8. Execute an update run of the Master Update Programme to produce the "raw analysis file" (steps 6 and 7 are preparatory: this step actually produces the file).
9. Check the raw analysis file for correct format, correct variables, and correct cases (inclusions/exclusions). If not correct, determine the cause of errors, correct the problem, and return to step 6 or 7, as indicated.
10. Duplicate the raw analysis file and store the copy in a secure place as backup.
11. Design, write, test, debug, and document all "transformation programmes" required to perform data transformations and produce a "transformed analysis file." This step may include programmes for linking data from two or more raw analysis files.
12. Set up and execute the transformation programmes (step 11 ) and produce the transformed analysis file. Check the file; if errors are found, determine their origin, make the required corrections (this could involve any of steps 5-11). If no errors are found, proceed to step 13.
13. Make a backup copy of the transformed analysis file and store in a secure place.
14. Perform computations for preliminary statistical analyses, using the "latest" analysis file. Typical calculations include statistics usually called "descriptive statistics": histograms, percentiles, means, medians, standard deviations, skewness, and other moments, cross-tabulations, scatter diagrams, correlations, regressions, etc.
15. Examine the output from step 14 for "outliers" and other indications of erroneous values. Trace such "outliers" to the original data and determine which can be identified as errors and which are correct.
16. Write a summary of the subject-matter results of the preliminary analysis.
17. Re-examine the scientific objectives document and the operational plan (steps 1,2). If changes are made, return to step 1. Some steps may not need to be repeated; this will be indicated in the new operation plan.
18. Design, write, debug, test, and document statistical computation programmes required for the statistical analyses.
NOTE: This step may be a long, involved process, not just another step in the procedure. Whenever this step is required, other personnel are usually assigned to it and the work proceeds concurrently with steps 4-16.
19. Perform the statistical computations required for the desired analyses.
20. Analyse the output created in step 19 and write the preliminary conclusions.
NOTE: Typically, a number of different analyses will be required in addition to the preliminary analyses performed in steps 14-16. One analysis or set of computations frequently generates ideas for performing other analyses, which is all a part of the art of statistical analysis.
21. Determine whether additional calculations are needed. If so:
This decision usually involves personnel outside the coordinating center: project officier, participating physicians, etc.
22. When no further calculations are needed, write up the results for distribution or publication.

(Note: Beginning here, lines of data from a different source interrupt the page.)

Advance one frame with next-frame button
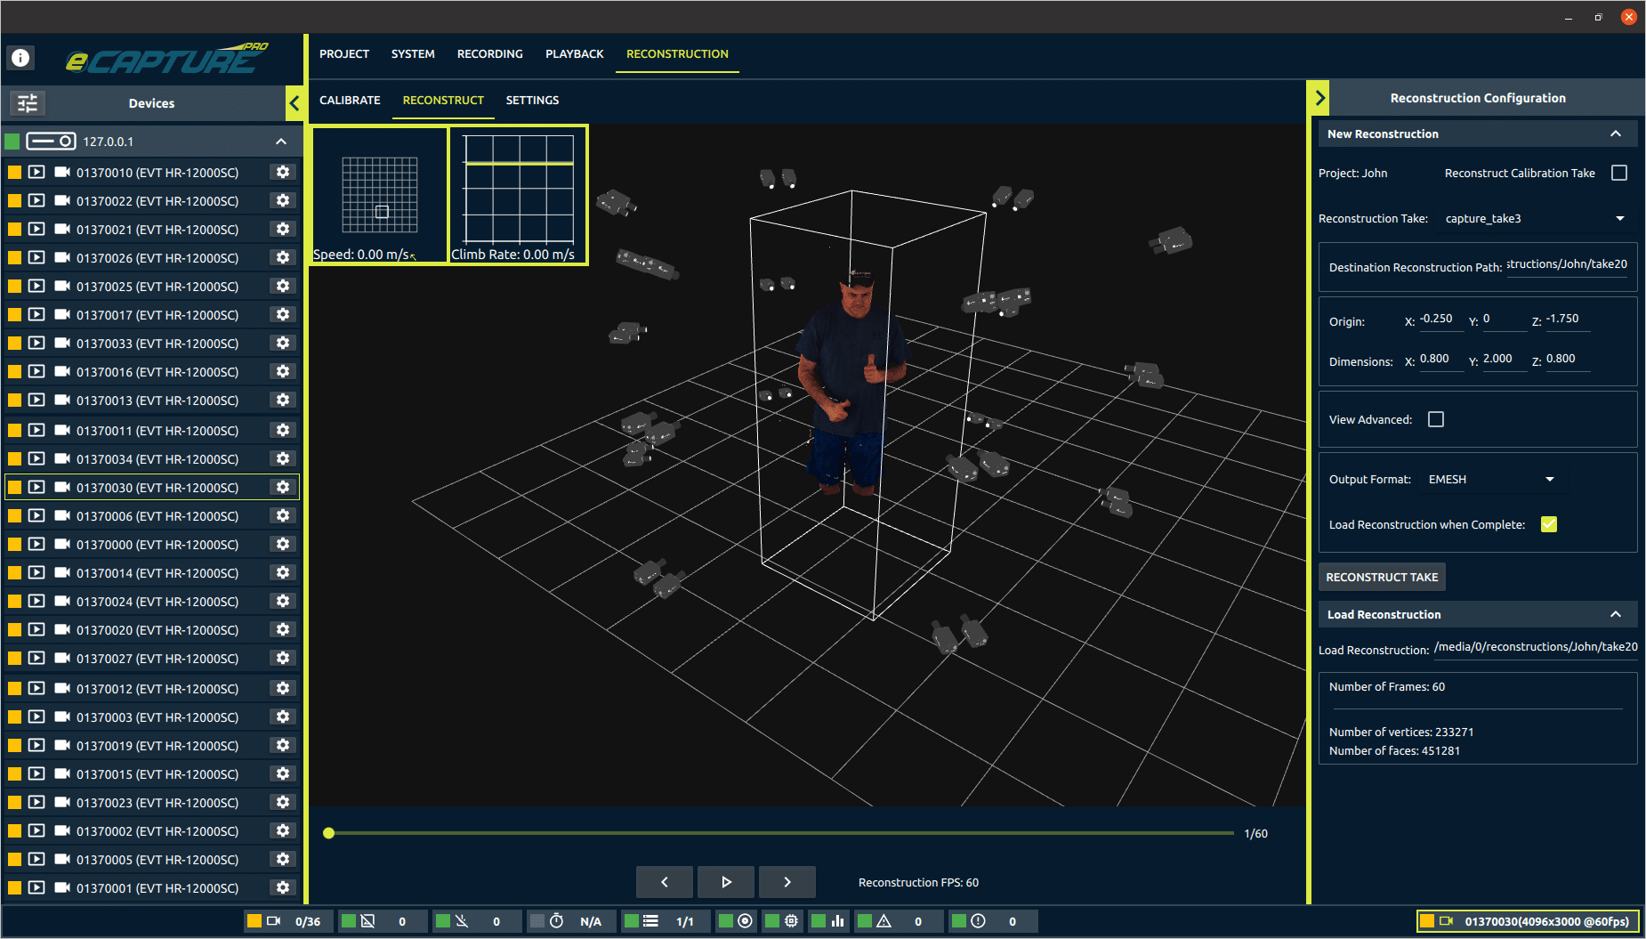The image size is (1646, 939). (787, 881)
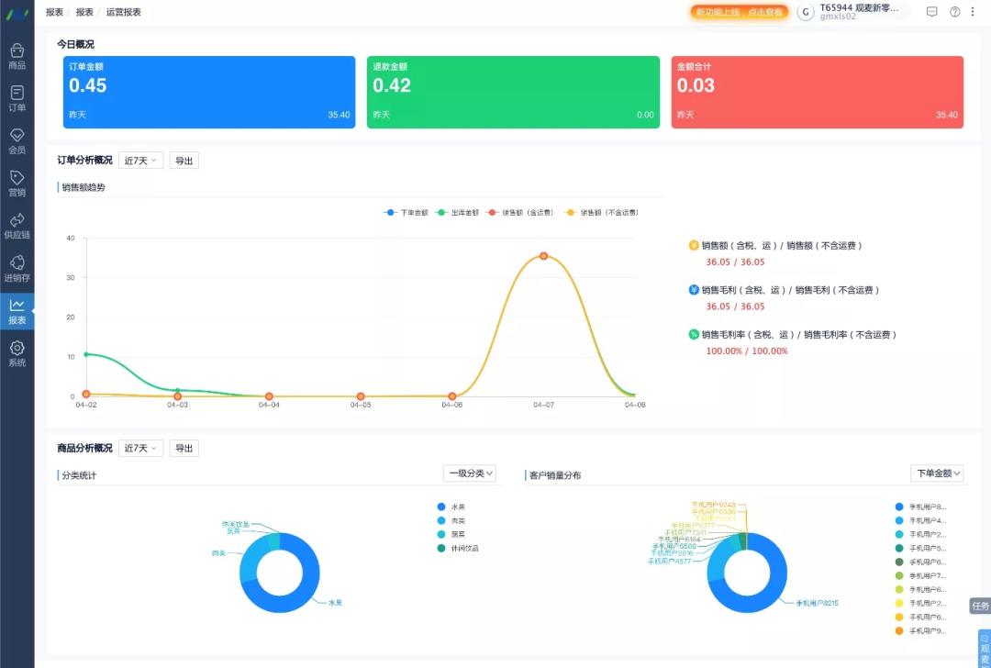The height and width of the screenshot is (668, 991).
Task: Click the message icon in top bar
Action: click(931, 11)
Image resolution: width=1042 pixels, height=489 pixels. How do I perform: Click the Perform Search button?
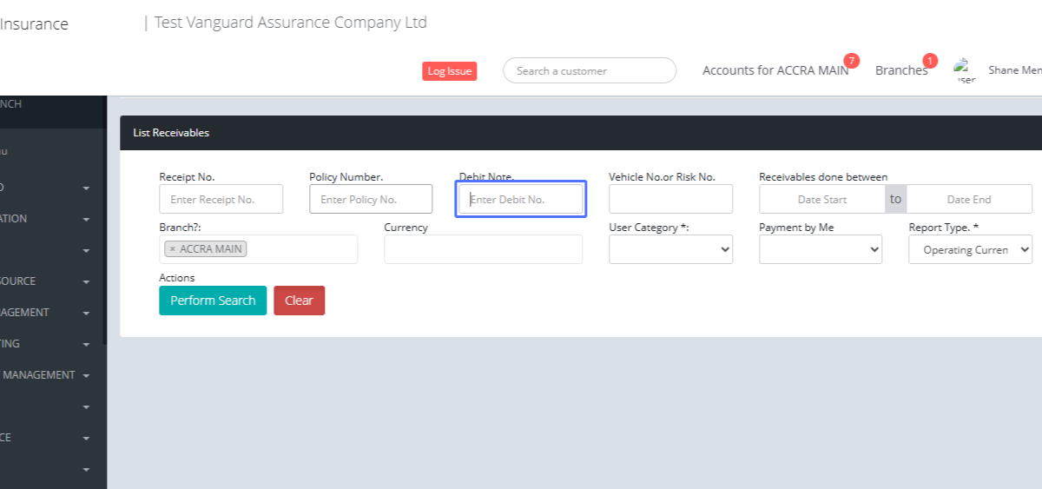click(x=213, y=301)
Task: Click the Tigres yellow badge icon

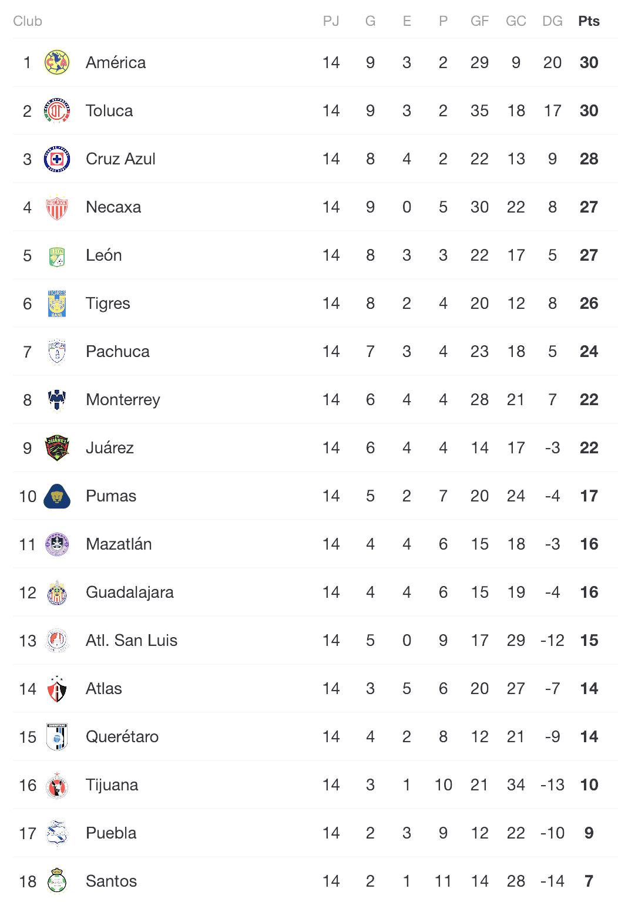Action: coord(57,304)
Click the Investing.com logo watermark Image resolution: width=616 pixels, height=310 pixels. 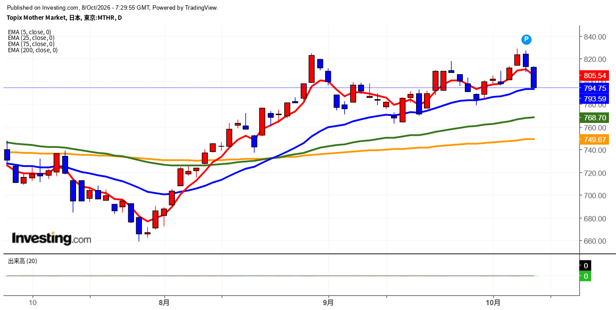51,238
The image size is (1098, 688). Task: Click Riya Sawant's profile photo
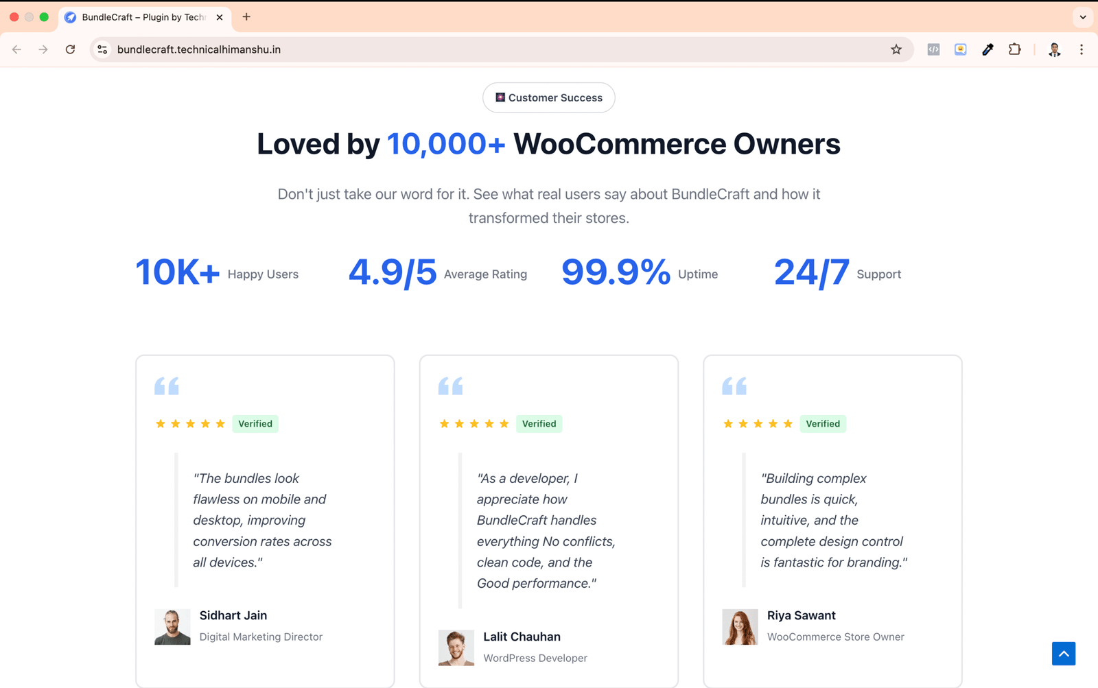pyautogui.click(x=740, y=627)
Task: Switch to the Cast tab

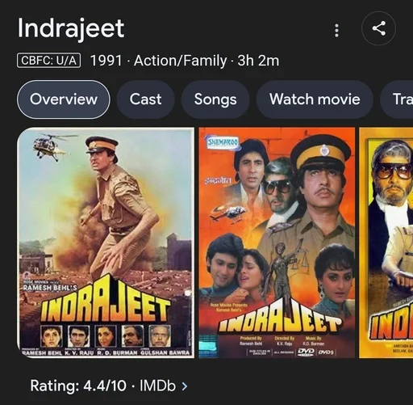Action: (145, 99)
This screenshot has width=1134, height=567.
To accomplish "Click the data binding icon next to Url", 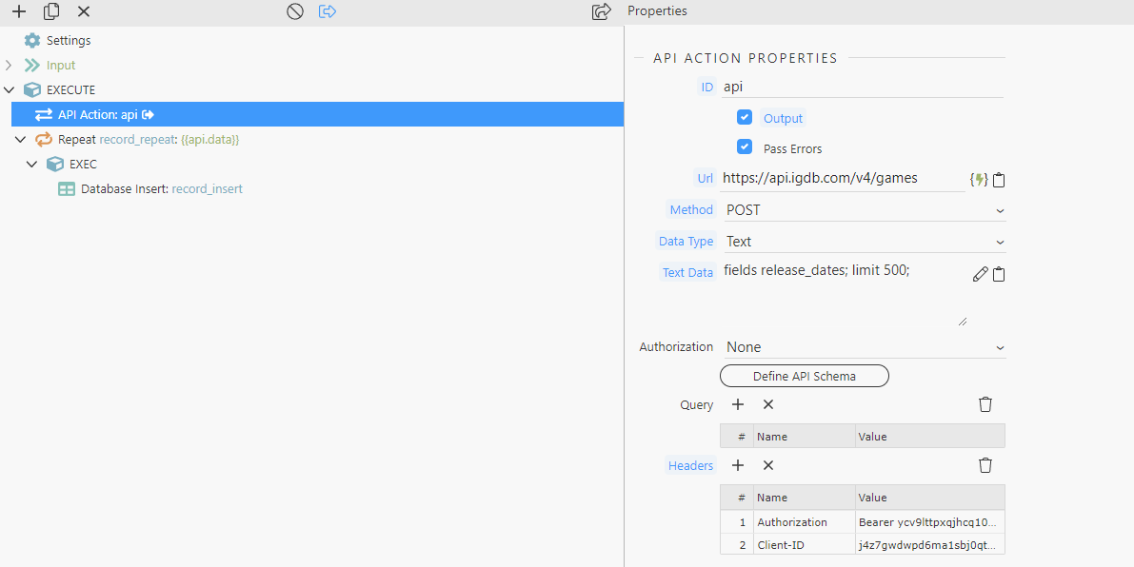I will [978, 179].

As has been suggested previously by Guzman (22). and as stated repeatedly in this chapter, the processing and analysis of data must be a continuous undertaking. Procedures should be carefully defined in the study standard operating protocol (SOP). which defines activities from the day the field operations start and concludes only when all reports have been completed. It is not easy to describe in detail the handling of data without reference to a specific study, the corresponding research design and the particular set of circumstances. Accordingly, in this chapter we have presented the sequence of events and described in general terms some of the basic procedures that, through experience, have been found to be essential components of a successful data management system. With proper adjustment, the illustrative examples might serve as a guideline for effective data recording and processing procedures in a specific study. In a recent book, Cosley and Luny (23) describe additional examples of procedures and present a more extensive treatment of this subject.